At about the deepest point into the woods that I got, I came across a rock wall built Gods know how long ago. Humans have always been here, making their mark on things. We don’t need to disrupt or grow or tear down in order to say, “I was here.” We can make beautiful things all ourselves.
Just out of sight when I first found the rock wall, there was a staircase arranged into it. It went up to nowhere. Just more brush, more woods, more snow. It may have led somewhere once. A lot of my thoughts as I navigate this “digital detox” feel a bit like this staircase. I need to retread these paths again without the veritable IV drip of stimulation that I used to have. Remake those neuron connections. It’s hard work.
I came across a tree covered in lichen and ivy. It bent its way into the trail toward me, and every other person who had walked this trail, but this time it was toward me. The bark was so variable, so fascinating once I stopped to admire it. I had to touch it. Watching my hand reach out, I very quickly became aware of my chipped nail polish, and my fingers covered in grime from a crafting project, itself another attempt at decoupling from the internet wasteland. I thought this clip was a lot longer. It felt longer.

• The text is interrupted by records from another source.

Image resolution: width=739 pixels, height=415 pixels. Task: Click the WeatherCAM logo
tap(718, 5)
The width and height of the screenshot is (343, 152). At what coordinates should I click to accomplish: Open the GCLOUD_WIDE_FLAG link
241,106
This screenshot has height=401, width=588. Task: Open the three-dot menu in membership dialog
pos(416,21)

It was around this time that I turned back toward home. I came to a point in the trail where a massive apartment building loomed just on the other side of the woods. There was a gray squirrel bouncing around the fallen trees. I had to check my phone’s map at two points along my journey back to ensure I was going the right way. I don’t think my poor sense of direction alone is to blame for that. If I were more present, more with-it, more aware in general I probably could have gotten home okay without it. My brain screamed for more, more, more stimulation – a single scroll, one video, a voice call with a friend, one round of a video game. I purged all the games from my phone last week. I’ve been thinking about getting a flip phone.
Some church bells tolled out over the woods from the city as I approached my neighborhood again.

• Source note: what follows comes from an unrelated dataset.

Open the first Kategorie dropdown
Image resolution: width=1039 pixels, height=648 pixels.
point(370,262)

Like I said, I don’t think I’m saying anything new. I don’t have any grand realizations or conclusions to draw from all of this beyond, “Nature is good to be in sometimes,” and “I’ve been feeling challenged to leave the Internet world behind lately.” I’ve grown to be more okay with being hard to reach. To let notifications go unread until I’m more ready for them. I want to get control of my attention span back and this is a part of how I’m planning to do it. I think that 2026 is going to be the year I get control of my mind back. If you’ve been feeling similarly, I hope that you can come along on this journey with me.
I think I’m going to try journaling more. Leaving my phone at home when I can. Spending more time creating, even when I don’t think I can do it well. And creating for me, not anyone else. I want to spend more time out in nature, too. I think that’ll be good for me.
For now, though, I think I’ve got to get home.